Search the records below for the word "agent". Copy each line where it occurs.
• • •
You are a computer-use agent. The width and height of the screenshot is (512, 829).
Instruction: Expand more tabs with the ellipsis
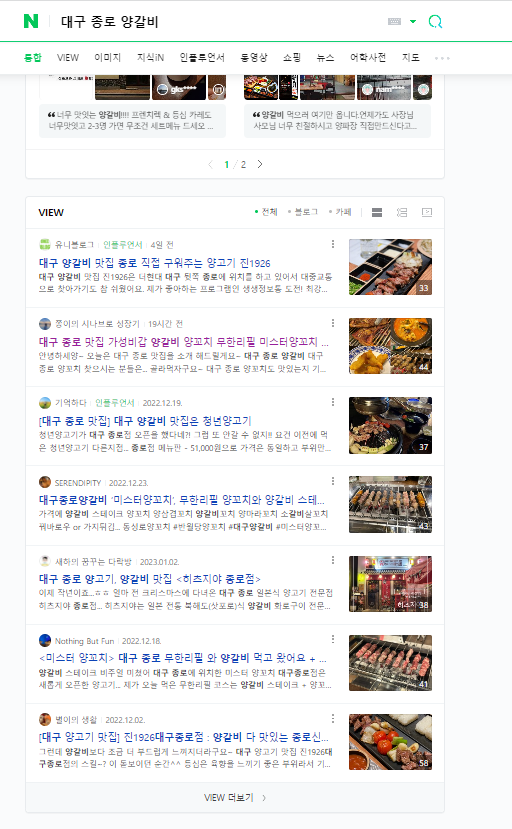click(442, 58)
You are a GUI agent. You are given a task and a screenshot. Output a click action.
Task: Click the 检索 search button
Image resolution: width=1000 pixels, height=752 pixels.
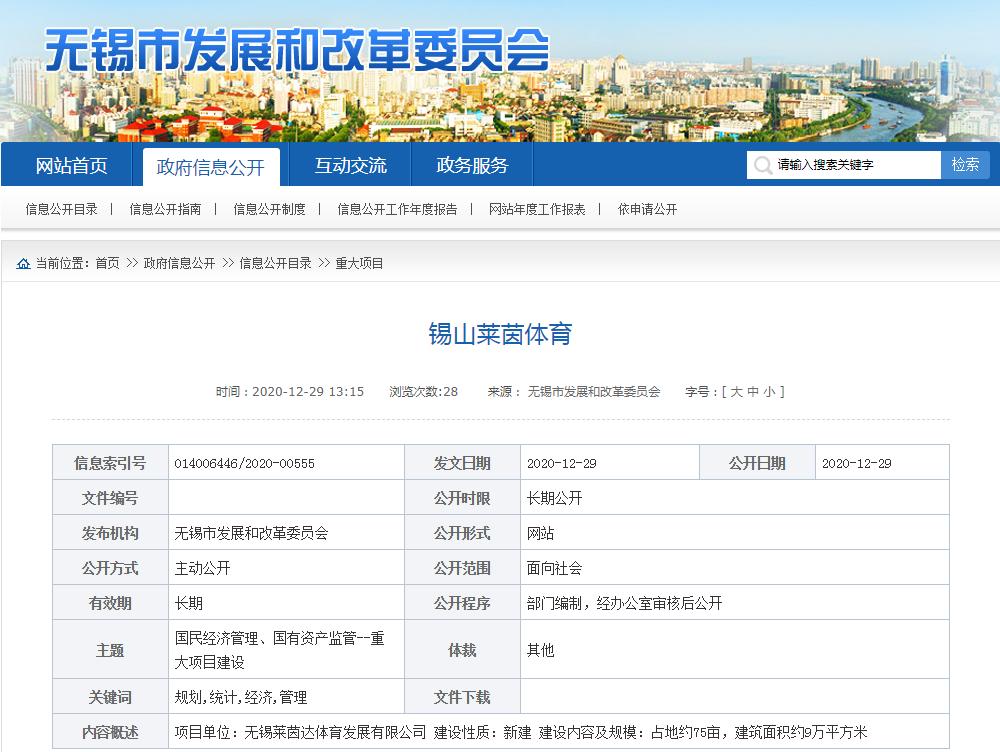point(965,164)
• • •
**Response to this task**
You are a computer-use agent. The width and height of the screenshot is (512, 829).
You are a GUI agent. You are given a task and a screenshot. Output a click action.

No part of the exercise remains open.